Feodalitede serfler prenslere, krallara karşı ayaklanmaya başlayınca, bu sefer örneğin İngiltere’de serfler/köylüler mülksüzleştirilip manifaktür dönemi atölyelerinde çalıştırılmaya başlandı, böylece işçi sınıfının oluşumuna dair ilk adımlar atılmıştı.
Manifaktür dönemi, buharın ve elektriğin bulunmasıyla sıkışmaya başlamıştı ki fabrikalar devreye girdi ve bu kez işçi sınıfı; kölelerden, serflerden, manifaktür elemanlarından çok daha özgür olduklarına inandırıldılar.
İşçi sınıfı için özünde pek bir şey değişmemişti. Değişen sadece biçimdi.
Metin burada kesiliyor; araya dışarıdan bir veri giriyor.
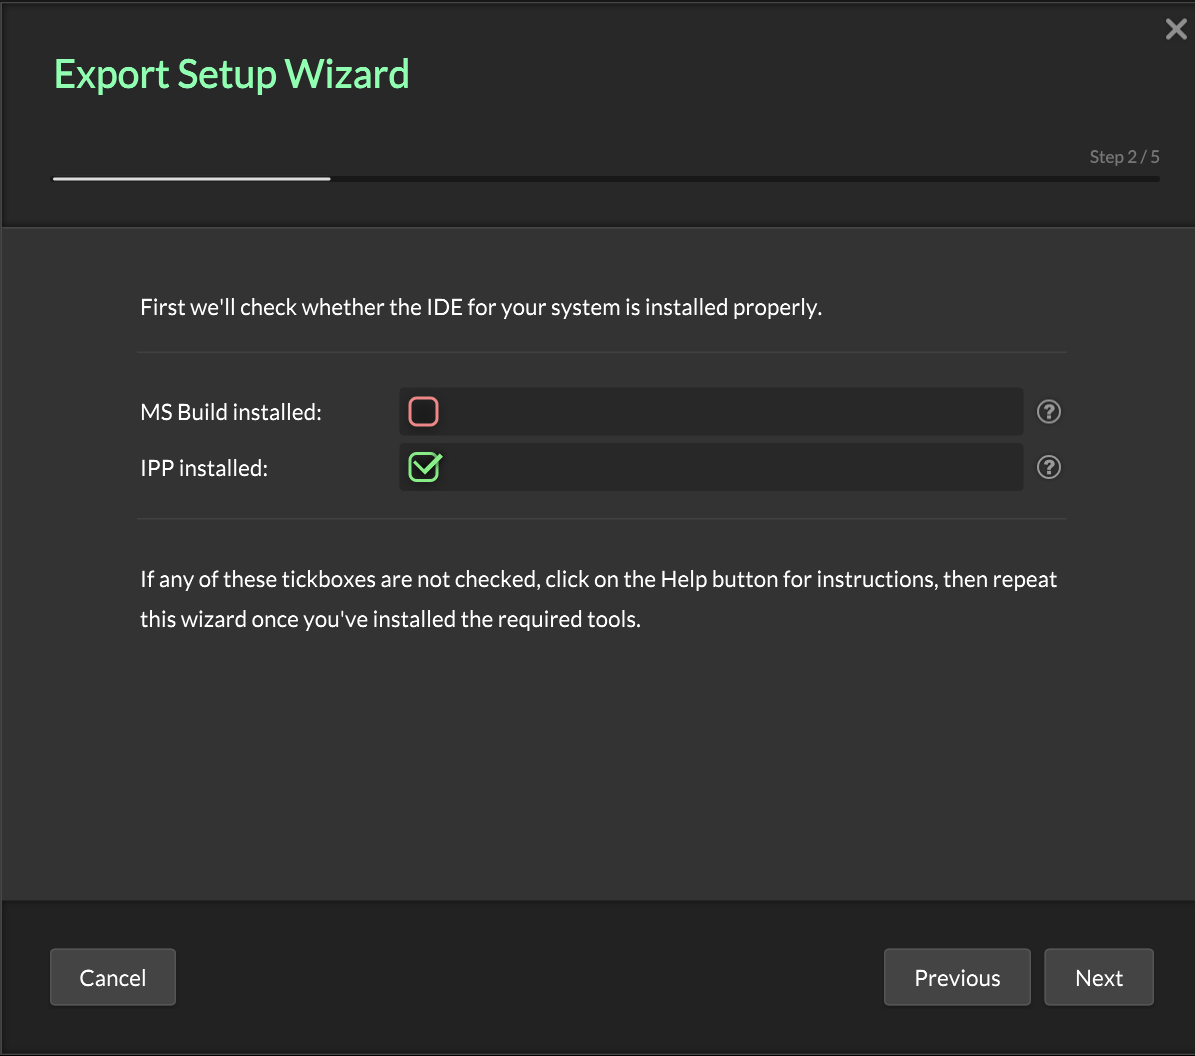This screenshot has height=1056, width=1195.
Task: Open help for IPP installed
Action: (1048, 467)
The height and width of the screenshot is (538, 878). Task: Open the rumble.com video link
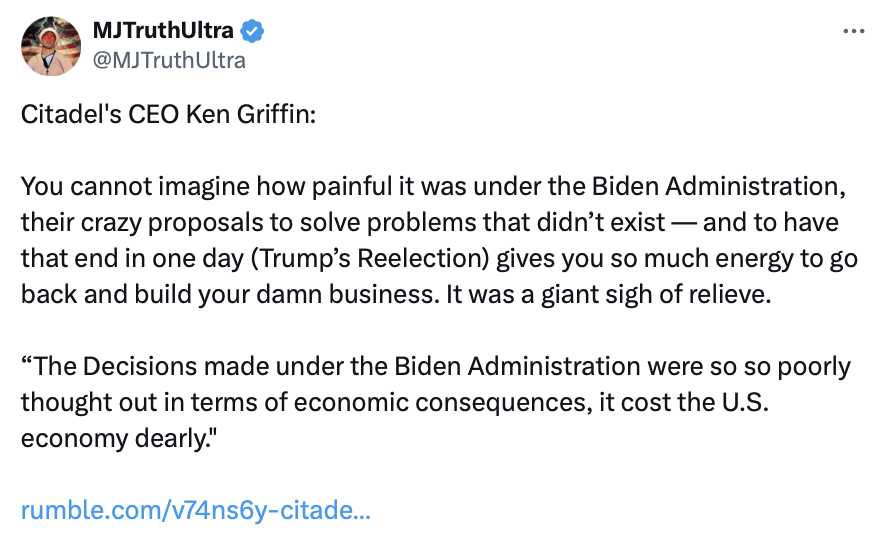click(x=196, y=510)

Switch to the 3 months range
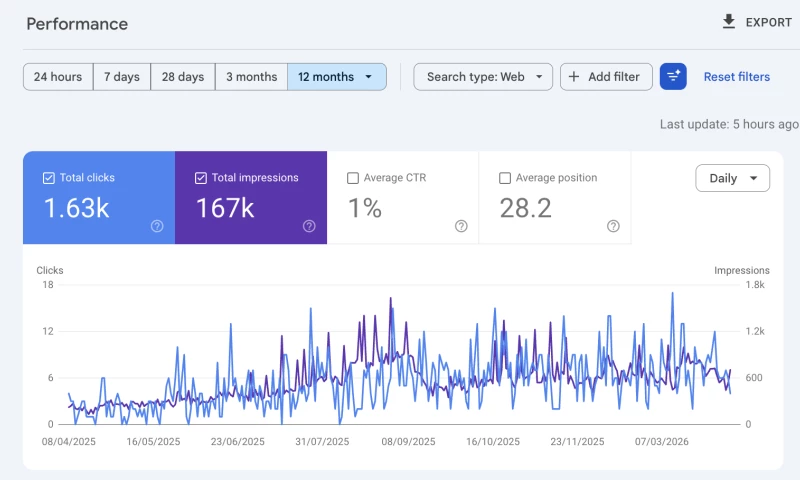[x=252, y=77]
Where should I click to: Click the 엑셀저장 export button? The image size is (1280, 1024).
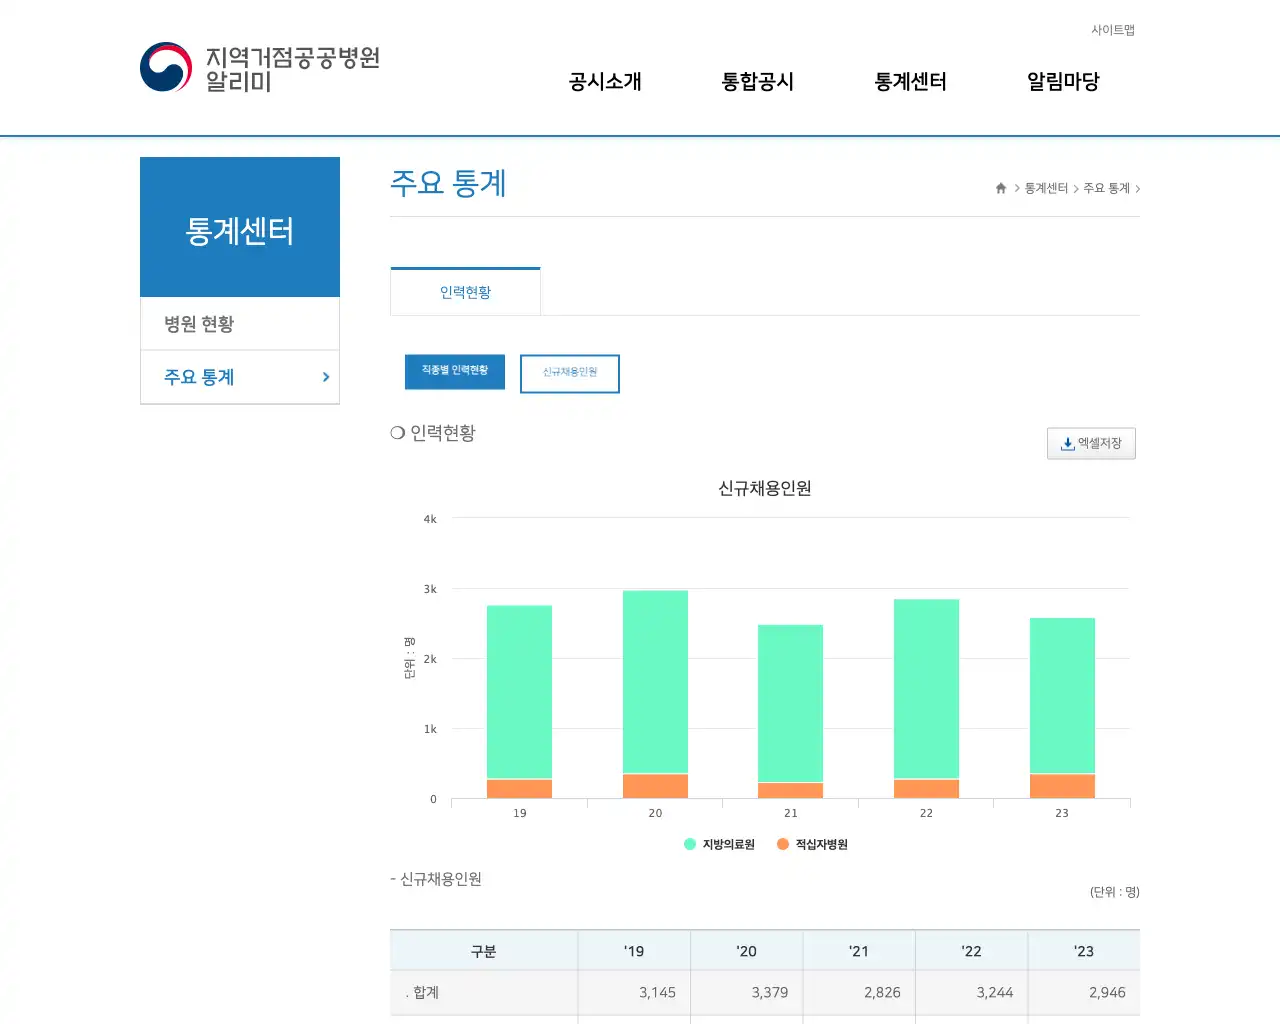click(1091, 443)

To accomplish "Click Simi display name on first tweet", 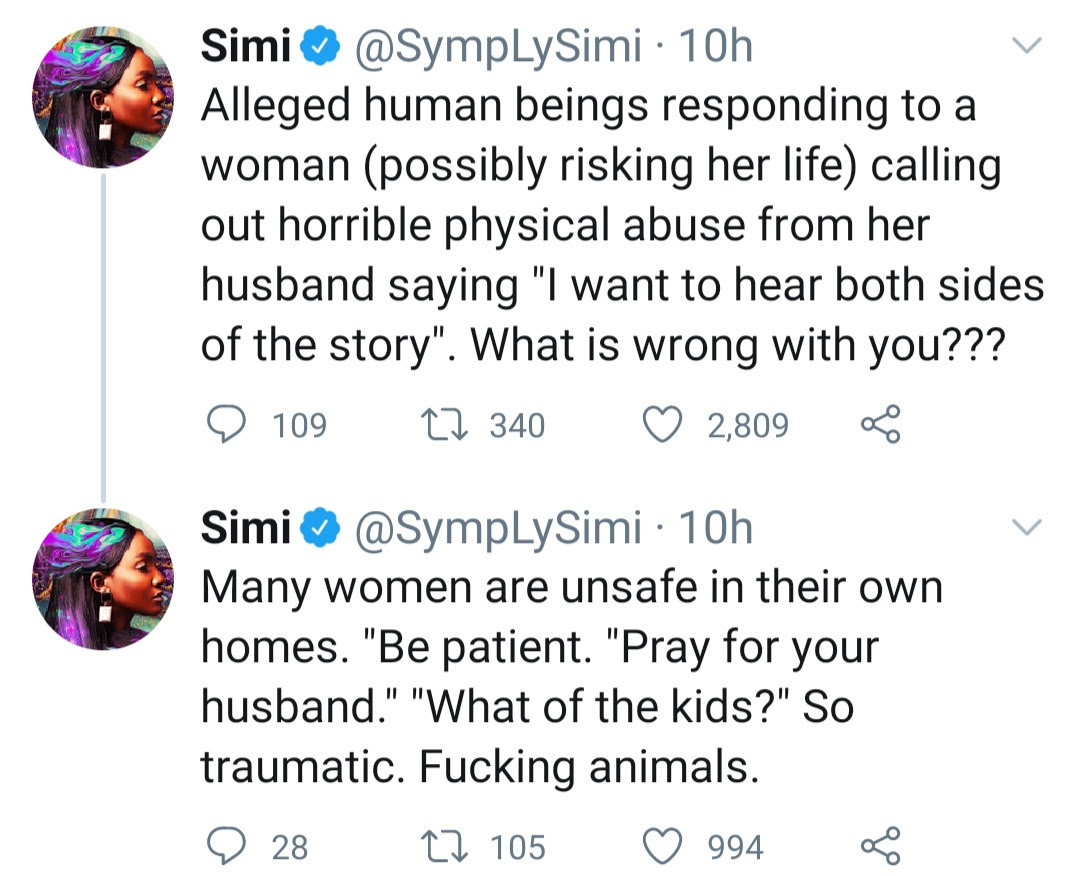I will [246, 45].
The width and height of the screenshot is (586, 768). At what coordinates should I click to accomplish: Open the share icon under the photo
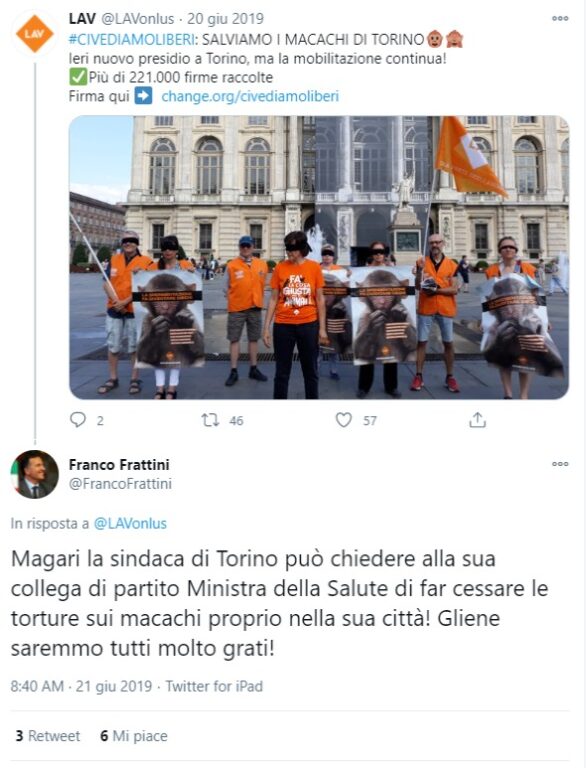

Haklar kapitalizm tarafından afiyetle yenilirken işçileri sakinleştirmek için sendikalar gündeme getirildi ki bunların hemen hemen hepsi sistemin kontrolü altındaydı. Kapitalist sistemin yaratıcı çalışmaları peş peşe devreye alınıyordu…
‘Oyun Kuramı’ tam da bu sırada ortaya çıktı. Teorinin en önemli cümlesi şuydu: “Oyunu kaybedeceğinizi hisseder ya da anlarsanız kuralı değiştirin.” Yukarıda sıraladığımız ‘sistem’ adımları işte bu cümleyi doğrulamaktadır.
Sendikalizmin rahatsızlık yaratması sonucu sistem hemen; önce İSO’yu, kısa bir süre sonra da TQM’i (Toplam Kalite Yönetimi) sürdü piyasaya… Peşinden yine pek çok kavram atıldı ortaya, art arda… Çalışan memnuniyeti, çalışan markası, işveren markası, müşteri deneyimi, inovasyon, disruption, algılama yönetimi, insan kaynakları, sürdürülebilirlik…
Son dönemde de bunlara “Sosyal medya”, “Haftada 4 gün çalışma”, “Hibrit ya da uzaktan çalışma”, “Yapay zekâ” eklendi ve sınırsız sorumsuz özgürlükler…
Oyun Kuramı politikada da karşılığını buldu: Geçmişteki oluşumlar bir yana şu içinde bulunduğumuz seçim ekosisteminde de ‘Oyun Kuramı’nın uygulamalarını tespit etmek mümkün… Yeter ki sadece bakmayalım, biraz da okumaya çalışalım…
Örneğin ‘İttifak Oyunları’; sözünü ettiğimiz kuramın politikaya uyarlanmasının en iyi örneklerinden… Tabii bir de ‘bel altı vurmalar’, yalanlar, dezenformasyon atakları, proje partilerini ve onların liderlerini yöneten güçlerin sahneledikleri senaryolar…
Seçmen tüm bu süreçleri, numaraları bir sosyolog ya da bilim insanı gibi okumayacaktır. Ancak çok iyi hissedecektir… Onun hissiyatın temelini ‘ortak ruhi şekillenme’ oluşturur… Hani ‘millî irade’ denilen o soyut gibi tınlasa da çıktıları son derece somut olan bir gizel güç!
Günün sözü
“Oyun teorisini çatışmaları ve fırsatları anlamak için kullandım.”